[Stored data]
▼
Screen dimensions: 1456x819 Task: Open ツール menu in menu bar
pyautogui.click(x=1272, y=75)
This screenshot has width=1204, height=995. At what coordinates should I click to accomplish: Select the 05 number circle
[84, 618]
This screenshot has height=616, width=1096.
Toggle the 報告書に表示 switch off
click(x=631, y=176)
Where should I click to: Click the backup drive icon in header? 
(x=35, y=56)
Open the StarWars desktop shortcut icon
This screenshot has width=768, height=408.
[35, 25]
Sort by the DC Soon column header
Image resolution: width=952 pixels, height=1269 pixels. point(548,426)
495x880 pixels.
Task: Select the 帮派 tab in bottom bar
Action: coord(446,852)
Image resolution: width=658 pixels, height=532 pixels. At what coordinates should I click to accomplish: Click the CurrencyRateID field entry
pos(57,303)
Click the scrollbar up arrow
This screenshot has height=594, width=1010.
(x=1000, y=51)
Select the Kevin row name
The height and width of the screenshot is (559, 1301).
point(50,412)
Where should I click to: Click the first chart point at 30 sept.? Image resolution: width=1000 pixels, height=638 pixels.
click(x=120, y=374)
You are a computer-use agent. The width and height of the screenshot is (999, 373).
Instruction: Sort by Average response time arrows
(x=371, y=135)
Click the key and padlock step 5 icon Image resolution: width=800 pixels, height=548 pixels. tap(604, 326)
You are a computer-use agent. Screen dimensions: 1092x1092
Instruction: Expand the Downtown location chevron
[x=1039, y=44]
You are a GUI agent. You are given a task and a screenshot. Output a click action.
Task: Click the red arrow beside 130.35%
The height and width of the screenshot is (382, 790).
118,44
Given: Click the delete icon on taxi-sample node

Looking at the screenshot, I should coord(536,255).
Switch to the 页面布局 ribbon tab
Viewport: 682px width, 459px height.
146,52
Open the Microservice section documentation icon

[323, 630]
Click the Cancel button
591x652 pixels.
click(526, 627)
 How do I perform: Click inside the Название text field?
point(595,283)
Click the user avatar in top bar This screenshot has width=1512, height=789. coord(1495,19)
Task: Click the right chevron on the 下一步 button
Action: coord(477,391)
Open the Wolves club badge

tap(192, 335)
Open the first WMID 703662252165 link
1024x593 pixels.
▲
_AIM OF THE EXERCISE_
All the lines above should come back exactly as written.

_SOLUTION TO THE PROBLEM_
Screen dimensions: 1456x819 Task: Open ツール menu in menu bar
pyautogui.click(x=1272, y=75)
This screenshot has width=1204, height=995. At what coordinates should I click to accomplish: Select the 05 number circle
[84, 618]
This screenshot has height=616, width=1096.
Toggle the 報告書に表示 switch off
click(x=631, y=176)
Where should I click to: Click the backup drive icon in header? 
(x=35, y=56)
Open the StarWars desktop shortcut icon
This screenshot has width=768, height=408.
[35, 25]
Sort by the DC Soon column header
Image resolution: width=952 pixels, height=1269 pixels. point(548,426)
495x880 pixels.
Task: Select the 帮派 tab in bottom bar
Action: coord(446,852)
Image resolution: width=658 pixels, height=532 pixels. At what coordinates should I click to accomplish: Click the CurrencyRateID field entry
pos(57,303)
Click the scrollbar up arrow
This screenshot has height=594, width=1010.
(x=1000, y=51)
Select the Kevin row name
The height and width of the screenshot is (559, 1301).
point(50,412)
Where should I click to: Click the first chart point at 30 sept.? Image resolution: width=1000 pixels, height=638 pixels.
click(x=120, y=374)
You are a computer-use agent. The width and height of the screenshot is (999, 373).
Instruction: Sort by Average response time arrows
(x=371, y=135)
Click the key and padlock step 5 icon Image resolution: width=800 pixels, height=548 pixels. tap(604, 326)
You are a computer-use agent. Screen dimensions: 1092x1092
Instruction: Expand the Downtown location chevron
[x=1039, y=44]
You are a GUI agent. You are given a task and a screenshot. Output a click action.
Task: Click the red arrow beside 130.35%
The height and width of the screenshot is (382, 790).
118,44
Given: Click the delete icon on taxi-sample node

Looking at the screenshot, I should coord(536,255).
Switch to the 页面布局 ribbon tab
Viewport: 682px width, 459px height.
146,52
Open the Microservice section documentation icon

[323, 630]
Click the Cancel button
591x652 pixels.
click(526, 627)
 How do I perform: Click inside the Название text field?
point(595,283)
Click the user avatar in top bar This screenshot has width=1512, height=789. coord(1495,19)
Task: Click the right chevron on the 下一步 button
Action: coord(477,391)
Open the Wolves club badge

tap(192, 335)
Open the first WMID 703662252165 link
1024x593 pixels.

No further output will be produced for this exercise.